§ **Task directions**
Reproduce the listing verbatim through the line with "[menuitem] (934, 18)".

§ **Input for this task**
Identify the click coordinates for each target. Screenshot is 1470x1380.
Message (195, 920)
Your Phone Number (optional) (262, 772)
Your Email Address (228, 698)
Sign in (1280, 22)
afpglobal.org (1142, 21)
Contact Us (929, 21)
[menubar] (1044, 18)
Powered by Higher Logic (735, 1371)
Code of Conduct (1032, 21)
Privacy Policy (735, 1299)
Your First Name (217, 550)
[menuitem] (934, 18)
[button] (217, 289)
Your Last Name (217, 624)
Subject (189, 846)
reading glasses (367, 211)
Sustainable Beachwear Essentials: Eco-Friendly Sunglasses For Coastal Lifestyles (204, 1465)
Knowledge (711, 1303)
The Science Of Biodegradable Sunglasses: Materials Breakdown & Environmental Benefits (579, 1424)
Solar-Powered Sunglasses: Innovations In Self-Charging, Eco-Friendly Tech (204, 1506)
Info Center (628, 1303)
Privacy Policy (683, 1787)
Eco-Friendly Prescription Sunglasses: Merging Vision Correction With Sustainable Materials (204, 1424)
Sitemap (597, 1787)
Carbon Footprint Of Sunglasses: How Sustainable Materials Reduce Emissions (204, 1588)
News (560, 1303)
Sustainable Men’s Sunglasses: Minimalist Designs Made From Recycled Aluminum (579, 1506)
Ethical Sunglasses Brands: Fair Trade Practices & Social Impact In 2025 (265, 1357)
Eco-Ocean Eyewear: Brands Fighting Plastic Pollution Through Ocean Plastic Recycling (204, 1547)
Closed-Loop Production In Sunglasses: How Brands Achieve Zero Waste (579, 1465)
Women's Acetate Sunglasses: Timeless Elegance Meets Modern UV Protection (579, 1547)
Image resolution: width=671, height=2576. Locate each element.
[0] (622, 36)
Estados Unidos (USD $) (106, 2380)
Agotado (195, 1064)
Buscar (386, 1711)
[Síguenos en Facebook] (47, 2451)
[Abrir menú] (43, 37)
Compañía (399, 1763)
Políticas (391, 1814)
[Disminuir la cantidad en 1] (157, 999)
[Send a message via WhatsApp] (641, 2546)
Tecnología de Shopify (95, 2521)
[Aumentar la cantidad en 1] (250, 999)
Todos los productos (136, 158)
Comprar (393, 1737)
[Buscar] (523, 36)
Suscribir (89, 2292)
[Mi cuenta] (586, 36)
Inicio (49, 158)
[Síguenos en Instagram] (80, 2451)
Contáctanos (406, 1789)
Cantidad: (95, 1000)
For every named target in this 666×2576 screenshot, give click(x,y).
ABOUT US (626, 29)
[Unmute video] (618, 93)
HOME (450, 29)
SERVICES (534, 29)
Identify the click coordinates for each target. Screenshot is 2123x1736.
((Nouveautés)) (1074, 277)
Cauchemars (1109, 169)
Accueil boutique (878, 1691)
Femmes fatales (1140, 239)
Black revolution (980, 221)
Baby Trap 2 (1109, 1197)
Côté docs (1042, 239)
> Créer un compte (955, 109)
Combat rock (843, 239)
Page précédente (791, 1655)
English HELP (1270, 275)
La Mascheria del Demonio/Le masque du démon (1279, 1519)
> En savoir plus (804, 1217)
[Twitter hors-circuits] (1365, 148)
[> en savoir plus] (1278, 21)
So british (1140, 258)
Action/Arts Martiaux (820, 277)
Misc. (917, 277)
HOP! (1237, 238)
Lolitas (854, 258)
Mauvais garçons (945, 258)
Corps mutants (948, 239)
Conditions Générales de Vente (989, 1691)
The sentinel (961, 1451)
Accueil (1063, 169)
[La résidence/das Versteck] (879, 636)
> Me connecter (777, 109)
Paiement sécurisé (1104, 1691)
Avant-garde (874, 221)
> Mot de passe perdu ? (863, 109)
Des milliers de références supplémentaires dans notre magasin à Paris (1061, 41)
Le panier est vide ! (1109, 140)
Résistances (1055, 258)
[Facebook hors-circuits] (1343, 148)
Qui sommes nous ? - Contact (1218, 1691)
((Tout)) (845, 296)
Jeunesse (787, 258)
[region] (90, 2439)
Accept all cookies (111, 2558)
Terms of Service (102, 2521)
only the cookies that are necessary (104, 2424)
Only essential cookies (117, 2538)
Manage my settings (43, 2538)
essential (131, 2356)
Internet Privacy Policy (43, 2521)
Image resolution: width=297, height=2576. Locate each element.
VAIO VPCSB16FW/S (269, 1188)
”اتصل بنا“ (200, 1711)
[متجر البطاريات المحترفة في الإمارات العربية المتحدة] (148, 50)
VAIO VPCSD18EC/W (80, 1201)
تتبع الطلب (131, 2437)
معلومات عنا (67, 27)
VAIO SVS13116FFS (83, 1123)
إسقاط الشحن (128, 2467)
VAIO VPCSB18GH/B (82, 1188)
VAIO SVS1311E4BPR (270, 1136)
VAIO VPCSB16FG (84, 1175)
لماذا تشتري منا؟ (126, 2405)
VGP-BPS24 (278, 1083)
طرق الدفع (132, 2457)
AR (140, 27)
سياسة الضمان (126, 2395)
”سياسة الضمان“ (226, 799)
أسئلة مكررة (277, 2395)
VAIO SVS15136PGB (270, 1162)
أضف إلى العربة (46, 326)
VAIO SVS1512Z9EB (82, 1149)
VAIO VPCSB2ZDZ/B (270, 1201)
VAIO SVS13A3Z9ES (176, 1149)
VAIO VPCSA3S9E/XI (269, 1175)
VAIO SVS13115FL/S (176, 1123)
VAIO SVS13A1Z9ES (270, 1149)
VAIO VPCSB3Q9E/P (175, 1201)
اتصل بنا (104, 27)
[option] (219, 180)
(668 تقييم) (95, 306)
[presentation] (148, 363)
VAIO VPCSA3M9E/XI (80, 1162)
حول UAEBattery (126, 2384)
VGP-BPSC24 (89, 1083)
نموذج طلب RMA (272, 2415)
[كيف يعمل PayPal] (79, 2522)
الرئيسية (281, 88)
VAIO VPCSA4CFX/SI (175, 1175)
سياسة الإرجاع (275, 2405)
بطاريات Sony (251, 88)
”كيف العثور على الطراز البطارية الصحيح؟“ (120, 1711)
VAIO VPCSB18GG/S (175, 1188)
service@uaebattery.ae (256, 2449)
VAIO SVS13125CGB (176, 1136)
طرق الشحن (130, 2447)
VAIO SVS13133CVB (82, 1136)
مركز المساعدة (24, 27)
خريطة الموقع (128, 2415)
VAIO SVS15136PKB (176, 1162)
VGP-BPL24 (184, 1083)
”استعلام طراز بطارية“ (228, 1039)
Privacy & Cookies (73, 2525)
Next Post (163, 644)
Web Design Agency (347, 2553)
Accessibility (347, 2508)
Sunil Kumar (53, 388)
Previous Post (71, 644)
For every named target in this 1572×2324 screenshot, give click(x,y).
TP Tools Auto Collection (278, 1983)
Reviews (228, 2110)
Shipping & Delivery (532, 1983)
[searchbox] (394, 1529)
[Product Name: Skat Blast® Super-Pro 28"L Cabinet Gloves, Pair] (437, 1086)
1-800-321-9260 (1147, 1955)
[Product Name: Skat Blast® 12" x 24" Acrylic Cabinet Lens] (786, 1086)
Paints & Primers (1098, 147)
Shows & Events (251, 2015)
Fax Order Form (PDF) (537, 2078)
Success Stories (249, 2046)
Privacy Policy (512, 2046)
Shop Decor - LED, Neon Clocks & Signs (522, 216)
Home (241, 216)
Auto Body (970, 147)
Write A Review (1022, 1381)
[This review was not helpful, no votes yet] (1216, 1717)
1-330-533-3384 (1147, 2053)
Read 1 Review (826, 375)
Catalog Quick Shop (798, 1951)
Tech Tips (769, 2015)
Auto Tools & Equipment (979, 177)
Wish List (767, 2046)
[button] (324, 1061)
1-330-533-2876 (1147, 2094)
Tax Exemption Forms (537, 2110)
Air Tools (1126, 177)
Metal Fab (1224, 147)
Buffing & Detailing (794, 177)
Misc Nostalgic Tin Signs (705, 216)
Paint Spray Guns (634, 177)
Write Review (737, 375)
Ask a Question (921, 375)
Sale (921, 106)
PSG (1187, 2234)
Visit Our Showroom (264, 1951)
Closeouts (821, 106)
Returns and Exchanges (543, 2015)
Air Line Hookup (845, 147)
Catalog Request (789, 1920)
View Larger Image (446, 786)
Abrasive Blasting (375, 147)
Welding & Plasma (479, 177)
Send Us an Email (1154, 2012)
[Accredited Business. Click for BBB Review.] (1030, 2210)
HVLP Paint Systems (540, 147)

§ **Written solution**
Identify the click coordinates for each target. Screenshot is 1470x1380.
Message (195, 920)
Your Phone Number (optional) (262, 772)
Your Email Address (228, 698)
Sign in (1280, 22)
afpglobal.org (1142, 21)
Contact Us (929, 21)
[menubar] (1044, 18)
Powered by Higher Logic (735, 1371)
Code of Conduct (1032, 21)
Privacy Policy (735, 1299)
Your First Name (217, 550)
[menuitem] (934, 18)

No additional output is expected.